Once again, Canada is cleaving politically between East and West, as British Columbia joins Alberta among the ranks of provinces that will send elected senators to Ottawa.
Now that Premier Christy Clark has decided to support a private member's bill to that effect, and Saskatchewan is also committed in principle, only the NDP government in Manitoba remains unconvinced.
The Alward government in New Brunswick will introduce Senate election legislation this spring. The country is approaching a critical mass of provinces that will be electing senators. For now, however, it is mostly the West, not the East, that is joining in the cause of Senate reform.
"There's always been a bit of divide between Western Canada and Eastern Canada," on the issue, said Alberta Senator Bert Brown, who has championed the cause for 30 years. But he remains convinced popular pressure will ultimately persuade other provinces to join.
The Harper government's Senate Reform Act, currently before the House of Commons, would see senators appointed for one nine-year term, rather than the current rule that allows them to sit until age 75. As well, provinces would be invited to hold elections whenever a Senate post comes vacant.
Under the bill, the prime minister of the day would continue to have final say over who goes to the Red Chamber. But Prime Minister Stephen Harper has promised to respect the choices of provincial electors, and future heads of government would take great political risks in rejecting them.
Nonetheless, Quebec Premier Jean Charest has vowed to launch a constitutional challenge in the event the Senate bill becomes law, which is almost certain to happen within the next year, despite opposition from the Liberals and NDP and even a few Conservative senators.
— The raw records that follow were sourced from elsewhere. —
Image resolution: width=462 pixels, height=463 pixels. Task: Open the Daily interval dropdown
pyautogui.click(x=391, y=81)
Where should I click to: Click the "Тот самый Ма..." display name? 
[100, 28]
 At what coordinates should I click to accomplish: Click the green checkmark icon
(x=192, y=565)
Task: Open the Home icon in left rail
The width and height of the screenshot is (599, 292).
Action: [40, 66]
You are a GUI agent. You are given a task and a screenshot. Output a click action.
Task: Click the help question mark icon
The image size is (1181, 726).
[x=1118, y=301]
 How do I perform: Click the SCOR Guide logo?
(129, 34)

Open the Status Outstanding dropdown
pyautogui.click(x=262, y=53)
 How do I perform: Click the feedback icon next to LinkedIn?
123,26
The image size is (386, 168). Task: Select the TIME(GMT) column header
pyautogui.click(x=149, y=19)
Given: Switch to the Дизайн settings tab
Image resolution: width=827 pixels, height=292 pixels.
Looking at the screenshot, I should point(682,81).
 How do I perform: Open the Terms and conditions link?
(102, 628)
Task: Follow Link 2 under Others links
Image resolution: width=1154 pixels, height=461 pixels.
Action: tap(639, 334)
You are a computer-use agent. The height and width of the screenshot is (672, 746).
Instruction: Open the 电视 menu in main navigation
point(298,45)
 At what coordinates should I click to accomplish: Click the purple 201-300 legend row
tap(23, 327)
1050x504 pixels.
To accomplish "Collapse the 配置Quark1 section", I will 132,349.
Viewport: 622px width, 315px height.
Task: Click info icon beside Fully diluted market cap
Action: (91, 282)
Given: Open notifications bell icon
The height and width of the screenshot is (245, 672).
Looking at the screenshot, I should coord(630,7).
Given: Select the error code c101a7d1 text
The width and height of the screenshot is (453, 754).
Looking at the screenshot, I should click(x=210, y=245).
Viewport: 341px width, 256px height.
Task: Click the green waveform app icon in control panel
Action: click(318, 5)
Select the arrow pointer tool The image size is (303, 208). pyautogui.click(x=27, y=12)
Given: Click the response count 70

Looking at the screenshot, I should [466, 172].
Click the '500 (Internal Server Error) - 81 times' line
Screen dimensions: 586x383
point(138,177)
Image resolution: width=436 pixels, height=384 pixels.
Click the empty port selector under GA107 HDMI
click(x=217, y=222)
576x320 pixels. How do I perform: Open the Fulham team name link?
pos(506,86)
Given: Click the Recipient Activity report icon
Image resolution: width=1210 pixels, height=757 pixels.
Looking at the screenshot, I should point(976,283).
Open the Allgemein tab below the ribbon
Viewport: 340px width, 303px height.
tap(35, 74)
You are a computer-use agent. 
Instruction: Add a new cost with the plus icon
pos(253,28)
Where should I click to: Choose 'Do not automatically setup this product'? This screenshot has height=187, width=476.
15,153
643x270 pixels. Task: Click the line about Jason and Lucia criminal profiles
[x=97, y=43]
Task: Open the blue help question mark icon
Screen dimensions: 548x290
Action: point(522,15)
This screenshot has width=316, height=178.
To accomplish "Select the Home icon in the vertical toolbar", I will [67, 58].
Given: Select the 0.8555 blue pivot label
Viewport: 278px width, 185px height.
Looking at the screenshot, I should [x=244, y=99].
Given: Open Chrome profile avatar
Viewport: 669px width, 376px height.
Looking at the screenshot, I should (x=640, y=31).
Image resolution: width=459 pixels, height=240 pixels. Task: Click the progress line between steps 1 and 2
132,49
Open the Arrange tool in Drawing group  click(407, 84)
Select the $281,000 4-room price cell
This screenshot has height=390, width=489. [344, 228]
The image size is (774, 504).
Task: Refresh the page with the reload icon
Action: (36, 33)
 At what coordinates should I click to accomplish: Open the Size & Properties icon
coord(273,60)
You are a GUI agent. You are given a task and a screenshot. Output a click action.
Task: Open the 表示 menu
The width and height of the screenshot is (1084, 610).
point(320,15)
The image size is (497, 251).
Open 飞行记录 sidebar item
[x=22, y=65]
One Senate seat in each of New Brunswick, British Columbia and Saskatchewan come vacant this year, and all could send elected senators, joining the two from Alberta already in place.
Steve Patten, a political scientist at University of Alberta, says Senate reform has been bound up in complaints of Western alienation for decades, But he adds that the split is as much ideological as regional. All four provinces that have moved to elect senators have conservative governments in place.
"It's as much a question of which party is in power" as anything else, he says. If the West is more likely than the East to support Senate reform, then that could also be because conservative governments are more plentiful in the West.
Elected senators could be powerful regional champions, claiming that an elected mandate makes their seat more legitimate than their patronage-appointed counterparts. They can more legitimately sit in cabinet.
As the Senate increasingly splits between elected and appointed members, popular demand for change is bound to grow in other provinces. One day most, or even all, senators could be elected, moving Canada closer to an American-style system where two equally powerful houses of parliament grapple for dominance, often producing gridlock.
Yet to many westerners, at least, anything is preferable to a Senate filled mostly with patronage appointments, little understood and less respected by the general population.
One way or another, an elected upper house could be one of Mr. Harper's lasting legacies.